Does Self-Consistency Improve the Recall of Encyclopedic Knowledge?¶

Conference: ACL 2026
arXiv: 2604.19395
Code: None (Paper not yet released)
Area: LLM Reasoning / Knowledge Recall / Evaluation
Keywords: Self-Consistency, Chain-of-Thought, MMLU Split, Knowledge Recall, Symbolic Reasoning

TL;DR¶

The authors split the 57 subjects of MMLU into two subsets—symbolic reasoning and knowledge recall (approx. 1:2)—using the "=="-heuristic from Sprague et al. based on academic disciplines. They empirically demonstrate that self-consistency (SC) is not only effective for symbolic reasoning—where CoT already excels—but also consistently yields gains in knowledge recall (+2.48 when \(n=20\)). This pushes the overall MMLU accuracy of GPT-4o to 88.93%. The mechanism is explained using the "majority answer ratio" as a confidence signal (Pearson \(\rho \approx 0.42\)).

Background & Motivation¶

Background: Chain-of-Thought (CoT) has become the standard for LLM evaluation. However, Sprague et al. (2025) reported that 95% of CoT gains on MMLU originate from questions involving symbolic reasoning (formulas/numerics); questions relying purely on "encyclopedic knowledge recall" see almost no benefit. Self-Consistency (SC) involves sampling multiple reasoning paths and applying a majority vote on top of CoT, traditionally validated on arithmetic/common-sense reasoning.

Limitations of Prior Work: Since SC is built entirely on CoT, and CoT is largely ineffective for knowledge recall questions (e.g., "How high is Mount Fuji?"), is SC also useless for knowledge recall? Although Chung et al. (2024) tested SC on MMLU, they did not report symbolic reasoning and knowledge recall separately. These signals were conflated, masking the actual contribution of SC across different problem types.

Key Challenge: MMLU is a hybrid task. Its 57 subjects include both typical symbolic reasoning (Math/Physics/Econometrics) and pure knowledge recall (History/Law/Medical facts). However, the official supercategories (STEM/Humanities) are based on academic affiliation and are not orthogonal to reasoning types (e.g., Econometrics is under Humanities). Without a clean a priori split, the true utility of SC for knowledge recall remains unanswered.

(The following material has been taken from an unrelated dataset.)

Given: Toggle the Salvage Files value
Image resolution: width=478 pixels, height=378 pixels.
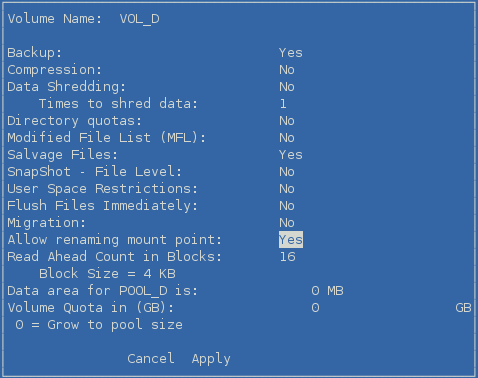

Goal: (RQ1) Can knowledge recall questions benefit from multiple reasoning paths? (RQ2) If so, through what mechanism?

Key Insight: Instead of training a new task classifier, the authors reuse the "=="-heuristic by Sprague et al. (if "=" or other math symbols appear in the question or answer, it is classified as symbolic reasoning). However, they upgrade it from a post-hoc, instance-level, model-dependent metric to an a priori, subject-level, model-agnostic stable split.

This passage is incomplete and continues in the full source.